EXERCISE AIM:
Each entry that follows should be written again verbatim.

Dataset items:
_ _ _ _ _ _ _

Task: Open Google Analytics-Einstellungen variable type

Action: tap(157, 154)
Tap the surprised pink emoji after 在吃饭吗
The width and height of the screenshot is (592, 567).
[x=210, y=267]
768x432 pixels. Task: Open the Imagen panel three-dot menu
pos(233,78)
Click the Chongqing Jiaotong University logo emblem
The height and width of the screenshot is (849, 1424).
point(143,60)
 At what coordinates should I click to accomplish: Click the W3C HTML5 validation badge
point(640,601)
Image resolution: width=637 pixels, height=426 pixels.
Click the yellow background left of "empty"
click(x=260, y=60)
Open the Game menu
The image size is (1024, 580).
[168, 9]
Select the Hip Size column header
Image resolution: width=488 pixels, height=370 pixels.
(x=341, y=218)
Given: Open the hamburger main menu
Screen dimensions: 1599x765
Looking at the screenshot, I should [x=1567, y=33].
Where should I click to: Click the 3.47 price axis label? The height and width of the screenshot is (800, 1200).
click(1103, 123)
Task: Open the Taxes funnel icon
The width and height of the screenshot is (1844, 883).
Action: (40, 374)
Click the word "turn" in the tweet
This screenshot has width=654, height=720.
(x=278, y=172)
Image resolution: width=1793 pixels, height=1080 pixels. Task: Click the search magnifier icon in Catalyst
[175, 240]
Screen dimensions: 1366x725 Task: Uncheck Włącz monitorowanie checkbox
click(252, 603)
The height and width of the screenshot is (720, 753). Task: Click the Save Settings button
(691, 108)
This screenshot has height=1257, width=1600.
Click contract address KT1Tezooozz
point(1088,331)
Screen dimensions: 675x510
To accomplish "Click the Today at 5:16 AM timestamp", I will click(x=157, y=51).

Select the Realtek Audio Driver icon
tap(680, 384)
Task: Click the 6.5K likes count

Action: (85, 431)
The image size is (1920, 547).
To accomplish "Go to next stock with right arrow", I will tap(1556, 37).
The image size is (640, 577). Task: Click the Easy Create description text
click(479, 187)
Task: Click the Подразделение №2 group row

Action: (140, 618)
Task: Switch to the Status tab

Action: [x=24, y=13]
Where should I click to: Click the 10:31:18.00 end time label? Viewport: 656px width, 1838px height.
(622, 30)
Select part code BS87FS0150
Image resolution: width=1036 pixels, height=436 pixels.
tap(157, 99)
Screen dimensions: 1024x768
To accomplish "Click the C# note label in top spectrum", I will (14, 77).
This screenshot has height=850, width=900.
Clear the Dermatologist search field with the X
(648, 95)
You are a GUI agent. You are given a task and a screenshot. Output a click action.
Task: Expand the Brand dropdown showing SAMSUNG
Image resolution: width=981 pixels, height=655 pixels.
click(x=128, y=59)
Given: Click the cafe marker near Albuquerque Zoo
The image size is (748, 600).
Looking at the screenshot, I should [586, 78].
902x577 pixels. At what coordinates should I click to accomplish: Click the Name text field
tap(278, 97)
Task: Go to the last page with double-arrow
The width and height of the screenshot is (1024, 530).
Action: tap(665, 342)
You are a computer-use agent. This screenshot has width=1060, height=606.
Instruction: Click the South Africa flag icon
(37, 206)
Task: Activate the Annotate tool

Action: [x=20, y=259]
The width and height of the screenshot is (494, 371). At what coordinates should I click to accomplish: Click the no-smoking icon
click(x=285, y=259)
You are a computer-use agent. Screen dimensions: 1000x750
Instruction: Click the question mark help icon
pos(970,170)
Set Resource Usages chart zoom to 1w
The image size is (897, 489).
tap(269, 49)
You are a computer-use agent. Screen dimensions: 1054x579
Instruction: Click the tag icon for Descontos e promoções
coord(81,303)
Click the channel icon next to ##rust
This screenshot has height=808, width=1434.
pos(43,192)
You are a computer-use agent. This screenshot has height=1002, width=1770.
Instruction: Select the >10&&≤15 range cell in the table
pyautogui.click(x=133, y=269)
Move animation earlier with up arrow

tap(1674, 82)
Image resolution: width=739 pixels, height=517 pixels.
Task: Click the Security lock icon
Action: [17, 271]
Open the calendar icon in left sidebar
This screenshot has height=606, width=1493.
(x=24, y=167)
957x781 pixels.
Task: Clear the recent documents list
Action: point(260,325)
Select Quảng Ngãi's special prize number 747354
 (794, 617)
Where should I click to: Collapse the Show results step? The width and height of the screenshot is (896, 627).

_ _ _ _ _ _ _

SOLUTION BELOW:
Task: Open Google Analytics-Einstellungen variable type

Action: tap(157, 154)
Tap the surprised pink emoji after 在吃饭吗
The width and height of the screenshot is (592, 567).
[x=210, y=267]
768x432 pixels. Task: Open the Imagen panel three-dot menu
pos(233,78)
Click the Chongqing Jiaotong University logo emblem
The height and width of the screenshot is (849, 1424).
point(143,60)
 At what coordinates should I click to accomplish: Click the W3C HTML5 validation badge
point(640,601)
Image resolution: width=637 pixels, height=426 pixels.
Click the yellow background left of "empty"
click(x=260, y=60)
Open the Game menu
The image size is (1024, 580).
[168, 9]
Select the Hip Size column header
Image resolution: width=488 pixels, height=370 pixels.
(x=341, y=218)
Given: Open the hamburger main menu
Screen dimensions: 1599x765
Looking at the screenshot, I should [x=1567, y=33].
Where should I click to: Click the 3.47 price axis label? The height and width of the screenshot is (800, 1200).
click(1103, 123)
Task: Open the Taxes funnel icon
The width and height of the screenshot is (1844, 883).
Action: (40, 374)
Click the word "turn" in the tweet
This screenshot has width=654, height=720.
(x=278, y=172)
Image resolution: width=1793 pixels, height=1080 pixels. Task: Click the search magnifier icon in Catalyst
[175, 240]
Screen dimensions: 1366x725 Task: Uncheck Włącz monitorowanie checkbox
click(252, 603)
The height and width of the screenshot is (720, 753). Task: Click the Save Settings button
(691, 108)
This screenshot has height=1257, width=1600.
Click contract address KT1Tezooozz
point(1088,331)
Screen dimensions: 675x510
To accomplish "Click the Today at 5:16 AM timestamp", I will click(x=157, y=51).

Select the Realtek Audio Driver icon
tap(680, 384)
Task: Click the 6.5K likes count

Action: (85, 431)
The image size is (1920, 547).
To accomplish "Go to next stock with right arrow", I will tap(1556, 37).
The image size is (640, 577). Task: Click the Easy Create description text
click(479, 187)
Task: Click the Подразделение №2 group row

Action: (140, 618)
Task: Switch to the Status tab

Action: [x=24, y=13]
Where should I click to: Click the 10:31:18.00 end time label? Viewport: 656px width, 1838px height.
(622, 30)
Select part code BS87FS0150
Image resolution: width=1036 pixels, height=436 pixels.
tap(157, 99)
Screen dimensions: 1024x768
To accomplish "Click the C# note label in top spectrum", I will (14, 77).
This screenshot has height=850, width=900.
Clear the Dermatologist search field with the X
(648, 95)
You are a GUI agent. You are given a task and a screenshot. Output a click action.
Task: Expand the Brand dropdown showing SAMSUNG
Image resolution: width=981 pixels, height=655 pixels.
click(x=128, y=59)
Given: Click the cafe marker near Albuquerque Zoo
The image size is (748, 600).
Looking at the screenshot, I should [586, 78].
902x577 pixels. At what coordinates should I click to accomplish: Click the Name text field
tap(278, 97)
Task: Go to the last page with double-arrow
The width and height of the screenshot is (1024, 530).
Action: tap(665, 342)
You are a computer-use agent. This screenshot has width=1060, height=606.
Instruction: Click the South Africa flag icon
(37, 206)
Task: Activate the Annotate tool

Action: [x=20, y=259]
The width and height of the screenshot is (494, 371). At what coordinates should I click to accomplish: Click the no-smoking icon
click(x=285, y=259)
You are a computer-use agent. Screen dimensions: 1000x750
Instruction: Click the question mark help icon
pos(970,170)
Set Resource Usages chart zoom to 1w
The image size is (897, 489).
tap(269, 49)
You are a computer-use agent. Screen dimensions: 1054x579
Instruction: Click the tag icon for Descontos e promoções
coord(81,303)
Click the channel icon next to ##rust
This screenshot has height=808, width=1434.
pos(43,192)
You are a computer-use agent. This screenshot has height=1002, width=1770.
Instruction: Select the >10&&≤15 range cell in the table
pyautogui.click(x=133, y=269)
Move animation earlier with up arrow

tap(1674, 82)
Image resolution: width=739 pixels, height=517 pixels.
Task: Click the Security lock icon
Action: [17, 271]
Open the calendar icon in left sidebar
This screenshot has height=606, width=1493.
(x=24, y=167)
957x781 pixels.
Task: Clear the recent documents list
Action: point(260,325)
Select Quảng Ngãi's special prize number 747354
 (794, 617)
Where should I click to: Collapse the Show results step? The width and height of the screenshot is (896, 627).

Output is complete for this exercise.